Instructions to follow:
Beginning with the first line below, please restate each line exactly, down to and including the line containing "Given: Open My".

Task input:
====
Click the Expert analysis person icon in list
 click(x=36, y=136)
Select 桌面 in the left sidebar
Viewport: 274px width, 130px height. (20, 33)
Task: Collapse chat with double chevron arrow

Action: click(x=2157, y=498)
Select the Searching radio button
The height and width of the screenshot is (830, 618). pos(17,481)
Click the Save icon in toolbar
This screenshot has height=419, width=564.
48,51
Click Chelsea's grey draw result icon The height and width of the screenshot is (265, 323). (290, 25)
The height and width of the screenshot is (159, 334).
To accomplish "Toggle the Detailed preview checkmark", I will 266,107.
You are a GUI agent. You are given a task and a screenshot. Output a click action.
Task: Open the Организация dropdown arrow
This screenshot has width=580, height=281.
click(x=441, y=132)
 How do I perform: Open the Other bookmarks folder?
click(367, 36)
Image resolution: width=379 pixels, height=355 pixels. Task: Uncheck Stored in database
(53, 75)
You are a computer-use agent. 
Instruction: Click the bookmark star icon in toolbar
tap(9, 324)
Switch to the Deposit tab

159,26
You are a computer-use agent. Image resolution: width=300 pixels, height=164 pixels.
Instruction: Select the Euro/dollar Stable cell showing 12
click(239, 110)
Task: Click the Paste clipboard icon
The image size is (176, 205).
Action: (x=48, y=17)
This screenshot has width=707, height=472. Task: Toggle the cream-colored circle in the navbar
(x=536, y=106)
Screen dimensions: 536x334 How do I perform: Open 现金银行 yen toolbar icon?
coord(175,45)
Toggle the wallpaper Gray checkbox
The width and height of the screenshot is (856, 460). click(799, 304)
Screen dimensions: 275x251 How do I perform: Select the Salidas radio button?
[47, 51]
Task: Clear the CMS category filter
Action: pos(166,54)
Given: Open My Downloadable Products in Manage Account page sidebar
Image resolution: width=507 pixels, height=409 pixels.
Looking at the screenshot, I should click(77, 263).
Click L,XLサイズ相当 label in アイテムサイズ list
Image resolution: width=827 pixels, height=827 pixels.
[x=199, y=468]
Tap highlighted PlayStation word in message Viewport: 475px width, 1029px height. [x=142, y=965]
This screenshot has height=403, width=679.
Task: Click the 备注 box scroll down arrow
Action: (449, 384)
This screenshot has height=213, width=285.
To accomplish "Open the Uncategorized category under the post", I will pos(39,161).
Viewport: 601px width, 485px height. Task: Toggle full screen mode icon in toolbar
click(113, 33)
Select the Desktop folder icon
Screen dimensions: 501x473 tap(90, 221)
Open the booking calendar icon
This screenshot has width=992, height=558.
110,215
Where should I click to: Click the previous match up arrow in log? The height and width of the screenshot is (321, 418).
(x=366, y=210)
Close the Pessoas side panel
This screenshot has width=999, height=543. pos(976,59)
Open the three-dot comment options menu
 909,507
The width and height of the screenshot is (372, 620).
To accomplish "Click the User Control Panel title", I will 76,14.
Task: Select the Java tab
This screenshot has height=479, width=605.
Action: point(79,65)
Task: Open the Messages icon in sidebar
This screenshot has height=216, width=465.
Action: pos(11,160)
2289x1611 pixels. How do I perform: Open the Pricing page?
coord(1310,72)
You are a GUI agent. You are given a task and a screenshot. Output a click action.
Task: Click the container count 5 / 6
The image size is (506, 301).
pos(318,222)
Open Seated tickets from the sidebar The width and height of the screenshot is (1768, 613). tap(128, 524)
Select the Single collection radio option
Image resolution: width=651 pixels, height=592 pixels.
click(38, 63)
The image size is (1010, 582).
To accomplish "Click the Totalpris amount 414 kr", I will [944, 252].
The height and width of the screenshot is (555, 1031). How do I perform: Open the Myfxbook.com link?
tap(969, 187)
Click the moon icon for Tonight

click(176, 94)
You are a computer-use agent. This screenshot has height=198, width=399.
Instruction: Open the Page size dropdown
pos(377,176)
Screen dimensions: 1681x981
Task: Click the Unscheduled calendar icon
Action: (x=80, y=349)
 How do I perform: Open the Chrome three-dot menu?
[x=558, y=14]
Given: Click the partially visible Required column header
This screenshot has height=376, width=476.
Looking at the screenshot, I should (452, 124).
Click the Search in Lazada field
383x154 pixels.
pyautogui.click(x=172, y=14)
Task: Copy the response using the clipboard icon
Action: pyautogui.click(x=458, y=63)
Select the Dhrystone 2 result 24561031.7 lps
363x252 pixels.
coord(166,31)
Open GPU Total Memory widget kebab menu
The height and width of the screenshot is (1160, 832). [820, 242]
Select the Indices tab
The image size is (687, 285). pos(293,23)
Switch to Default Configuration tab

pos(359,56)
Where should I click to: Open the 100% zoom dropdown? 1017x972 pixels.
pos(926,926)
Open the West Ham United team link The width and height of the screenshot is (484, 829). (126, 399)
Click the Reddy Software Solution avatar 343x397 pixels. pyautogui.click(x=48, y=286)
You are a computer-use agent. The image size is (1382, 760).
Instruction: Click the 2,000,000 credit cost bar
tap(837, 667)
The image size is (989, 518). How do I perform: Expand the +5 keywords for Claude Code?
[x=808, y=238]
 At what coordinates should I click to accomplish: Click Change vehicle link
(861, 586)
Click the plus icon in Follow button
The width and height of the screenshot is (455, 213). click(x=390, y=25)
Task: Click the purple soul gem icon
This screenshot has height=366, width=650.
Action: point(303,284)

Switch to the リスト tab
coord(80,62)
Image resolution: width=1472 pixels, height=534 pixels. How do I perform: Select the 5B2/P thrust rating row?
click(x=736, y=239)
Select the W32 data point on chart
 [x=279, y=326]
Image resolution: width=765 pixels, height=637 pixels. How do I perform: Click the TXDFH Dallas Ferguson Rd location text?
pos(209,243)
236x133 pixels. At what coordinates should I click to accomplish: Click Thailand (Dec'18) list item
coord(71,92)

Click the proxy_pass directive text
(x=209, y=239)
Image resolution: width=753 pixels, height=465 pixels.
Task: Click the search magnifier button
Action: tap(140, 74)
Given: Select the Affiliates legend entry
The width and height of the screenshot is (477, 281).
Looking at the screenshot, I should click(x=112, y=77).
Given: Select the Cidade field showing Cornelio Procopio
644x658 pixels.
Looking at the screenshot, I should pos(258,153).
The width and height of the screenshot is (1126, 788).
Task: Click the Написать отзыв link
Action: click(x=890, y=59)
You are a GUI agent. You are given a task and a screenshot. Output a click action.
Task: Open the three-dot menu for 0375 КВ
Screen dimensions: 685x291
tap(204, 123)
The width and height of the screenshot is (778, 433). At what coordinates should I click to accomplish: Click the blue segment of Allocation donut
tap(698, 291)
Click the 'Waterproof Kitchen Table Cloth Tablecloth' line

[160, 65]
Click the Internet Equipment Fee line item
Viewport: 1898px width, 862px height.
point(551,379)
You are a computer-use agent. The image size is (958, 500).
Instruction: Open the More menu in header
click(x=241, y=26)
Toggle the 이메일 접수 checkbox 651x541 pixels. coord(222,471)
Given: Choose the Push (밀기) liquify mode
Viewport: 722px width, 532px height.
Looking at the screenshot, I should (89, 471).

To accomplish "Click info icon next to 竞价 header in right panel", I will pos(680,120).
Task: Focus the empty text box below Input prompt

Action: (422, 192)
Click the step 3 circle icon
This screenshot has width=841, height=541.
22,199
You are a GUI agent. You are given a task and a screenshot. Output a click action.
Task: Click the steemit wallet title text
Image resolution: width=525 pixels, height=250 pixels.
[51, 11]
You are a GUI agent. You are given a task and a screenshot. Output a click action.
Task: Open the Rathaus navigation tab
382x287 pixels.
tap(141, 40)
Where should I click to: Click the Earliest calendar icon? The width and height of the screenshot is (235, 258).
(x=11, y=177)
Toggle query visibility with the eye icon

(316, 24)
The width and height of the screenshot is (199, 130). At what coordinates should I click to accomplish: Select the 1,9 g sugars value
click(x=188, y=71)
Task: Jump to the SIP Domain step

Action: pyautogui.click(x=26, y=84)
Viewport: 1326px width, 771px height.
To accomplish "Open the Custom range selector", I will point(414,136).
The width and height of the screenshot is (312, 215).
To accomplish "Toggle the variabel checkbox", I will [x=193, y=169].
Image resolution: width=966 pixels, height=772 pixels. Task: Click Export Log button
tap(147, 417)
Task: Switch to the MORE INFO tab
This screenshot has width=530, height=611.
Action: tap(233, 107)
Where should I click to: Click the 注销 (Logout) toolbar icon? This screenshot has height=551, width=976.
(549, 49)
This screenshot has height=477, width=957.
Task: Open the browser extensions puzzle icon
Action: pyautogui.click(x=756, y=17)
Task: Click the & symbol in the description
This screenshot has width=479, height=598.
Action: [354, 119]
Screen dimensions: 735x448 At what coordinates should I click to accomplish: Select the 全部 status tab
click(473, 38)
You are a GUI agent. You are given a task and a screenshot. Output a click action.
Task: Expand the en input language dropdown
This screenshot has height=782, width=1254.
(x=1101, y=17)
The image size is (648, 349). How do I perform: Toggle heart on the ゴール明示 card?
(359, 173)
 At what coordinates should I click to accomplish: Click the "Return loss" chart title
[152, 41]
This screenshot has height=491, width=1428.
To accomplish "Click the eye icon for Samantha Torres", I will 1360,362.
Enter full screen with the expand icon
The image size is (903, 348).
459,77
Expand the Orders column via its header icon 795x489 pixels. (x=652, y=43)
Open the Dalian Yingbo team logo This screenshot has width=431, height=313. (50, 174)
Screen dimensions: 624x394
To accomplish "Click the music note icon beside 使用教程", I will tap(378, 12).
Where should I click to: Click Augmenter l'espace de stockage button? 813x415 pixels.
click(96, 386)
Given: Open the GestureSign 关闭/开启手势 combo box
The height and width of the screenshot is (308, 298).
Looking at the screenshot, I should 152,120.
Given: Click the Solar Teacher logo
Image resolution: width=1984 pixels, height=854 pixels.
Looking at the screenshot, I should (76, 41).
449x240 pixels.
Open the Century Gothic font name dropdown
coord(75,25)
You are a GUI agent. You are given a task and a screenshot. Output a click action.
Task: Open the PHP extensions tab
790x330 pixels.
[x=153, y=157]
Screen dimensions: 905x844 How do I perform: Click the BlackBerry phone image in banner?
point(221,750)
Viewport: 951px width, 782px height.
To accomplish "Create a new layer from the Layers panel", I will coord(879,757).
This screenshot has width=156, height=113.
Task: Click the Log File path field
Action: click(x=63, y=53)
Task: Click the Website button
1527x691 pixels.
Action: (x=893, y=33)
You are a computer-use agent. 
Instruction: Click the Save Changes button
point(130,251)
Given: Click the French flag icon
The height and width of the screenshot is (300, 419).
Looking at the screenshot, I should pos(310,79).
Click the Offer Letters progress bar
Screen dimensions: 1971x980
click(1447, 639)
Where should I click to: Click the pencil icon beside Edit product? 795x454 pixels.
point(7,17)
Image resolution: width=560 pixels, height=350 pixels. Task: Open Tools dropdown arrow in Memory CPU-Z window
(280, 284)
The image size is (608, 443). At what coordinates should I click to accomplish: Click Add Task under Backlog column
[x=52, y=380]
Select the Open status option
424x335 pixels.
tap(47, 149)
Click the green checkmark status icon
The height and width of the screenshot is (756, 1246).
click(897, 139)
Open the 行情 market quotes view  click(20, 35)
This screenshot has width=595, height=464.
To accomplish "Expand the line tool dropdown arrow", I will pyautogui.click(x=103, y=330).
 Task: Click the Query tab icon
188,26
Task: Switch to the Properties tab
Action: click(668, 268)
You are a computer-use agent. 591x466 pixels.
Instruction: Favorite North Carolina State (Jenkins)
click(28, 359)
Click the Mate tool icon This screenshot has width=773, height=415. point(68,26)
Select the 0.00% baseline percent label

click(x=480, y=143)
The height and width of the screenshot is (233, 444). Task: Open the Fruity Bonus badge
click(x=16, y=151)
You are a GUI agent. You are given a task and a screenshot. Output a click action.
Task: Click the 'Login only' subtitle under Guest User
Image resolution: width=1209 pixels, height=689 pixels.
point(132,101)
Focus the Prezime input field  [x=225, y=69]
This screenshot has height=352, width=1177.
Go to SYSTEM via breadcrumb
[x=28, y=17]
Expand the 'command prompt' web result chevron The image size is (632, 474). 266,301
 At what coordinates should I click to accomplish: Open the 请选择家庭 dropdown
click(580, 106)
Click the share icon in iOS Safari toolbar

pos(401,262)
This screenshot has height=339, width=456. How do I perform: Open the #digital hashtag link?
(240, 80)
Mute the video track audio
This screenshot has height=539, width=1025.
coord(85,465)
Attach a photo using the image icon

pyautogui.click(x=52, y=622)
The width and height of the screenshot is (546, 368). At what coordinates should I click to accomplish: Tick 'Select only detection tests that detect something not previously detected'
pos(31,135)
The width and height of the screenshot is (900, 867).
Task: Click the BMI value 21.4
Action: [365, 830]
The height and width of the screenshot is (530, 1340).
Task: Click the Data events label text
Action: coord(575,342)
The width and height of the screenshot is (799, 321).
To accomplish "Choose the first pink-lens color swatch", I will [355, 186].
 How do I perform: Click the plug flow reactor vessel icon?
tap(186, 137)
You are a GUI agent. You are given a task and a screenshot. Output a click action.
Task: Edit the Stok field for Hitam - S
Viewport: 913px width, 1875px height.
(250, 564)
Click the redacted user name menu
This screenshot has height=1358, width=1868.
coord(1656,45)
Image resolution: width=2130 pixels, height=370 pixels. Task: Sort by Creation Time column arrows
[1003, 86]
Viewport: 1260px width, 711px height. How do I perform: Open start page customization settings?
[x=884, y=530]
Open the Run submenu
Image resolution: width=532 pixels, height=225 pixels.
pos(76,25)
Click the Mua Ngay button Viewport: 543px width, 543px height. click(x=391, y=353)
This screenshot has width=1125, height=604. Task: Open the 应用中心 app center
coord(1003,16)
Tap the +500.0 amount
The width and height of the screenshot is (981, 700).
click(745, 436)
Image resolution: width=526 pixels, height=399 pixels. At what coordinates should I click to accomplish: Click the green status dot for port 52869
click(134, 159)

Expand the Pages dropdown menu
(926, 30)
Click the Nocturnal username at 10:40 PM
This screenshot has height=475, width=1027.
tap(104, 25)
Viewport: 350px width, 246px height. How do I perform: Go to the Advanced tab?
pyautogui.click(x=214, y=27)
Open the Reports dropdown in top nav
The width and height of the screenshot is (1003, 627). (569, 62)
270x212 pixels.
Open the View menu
====
Result of this task:
Click the Expert analysis person icon in list
 click(x=36, y=136)
Select 桌面 in the left sidebar
Viewport: 274px width, 130px height. (20, 33)
Task: Collapse chat with double chevron arrow

Action: click(x=2157, y=498)
Select the Searching radio button
The height and width of the screenshot is (830, 618). pos(17,481)
Click the Save icon in toolbar
This screenshot has height=419, width=564.
48,51
Click Chelsea's grey draw result icon The height and width of the screenshot is (265, 323). (290, 25)
The height and width of the screenshot is (159, 334).
To accomplish "Toggle the Detailed preview checkmark", I will 266,107.
You are a GUI agent. You are given a task and a screenshot. Output a click action.
Task: Open the Организация dropdown arrow
This screenshot has width=580, height=281.
click(x=441, y=132)
 How do I perform: Open the Other bookmarks folder?
click(367, 36)
Image resolution: width=379 pixels, height=355 pixels. Task: Uncheck Stored in database
(53, 75)
You are a computer-use agent. 
Instruction: Click the bookmark star icon in toolbar
tap(9, 324)
Switch to the Deposit tab

159,26
You are a computer-use agent. Image resolution: width=300 pixels, height=164 pixels.
Instruction: Select the Euro/dollar Stable cell showing 12
click(239, 110)
Task: Click the Paste clipboard icon
The image size is (176, 205).
Action: (x=48, y=17)
This screenshot has width=707, height=472. Task: Toggle the cream-colored circle in the navbar
(x=536, y=106)
Screen dimensions: 536x334 How do I perform: Open 现金银行 yen toolbar icon?
coord(175,45)
Toggle the wallpaper Gray checkbox
The width and height of the screenshot is (856, 460). click(799, 304)
Screen dimensions: 275x251 How do I perform: Select the Salidas radio button?
[47, 51]
Task: Clear the CMS category filter
Action: pos(166,54)
Given: Open My Downloadable Products in Manage Account page sidebar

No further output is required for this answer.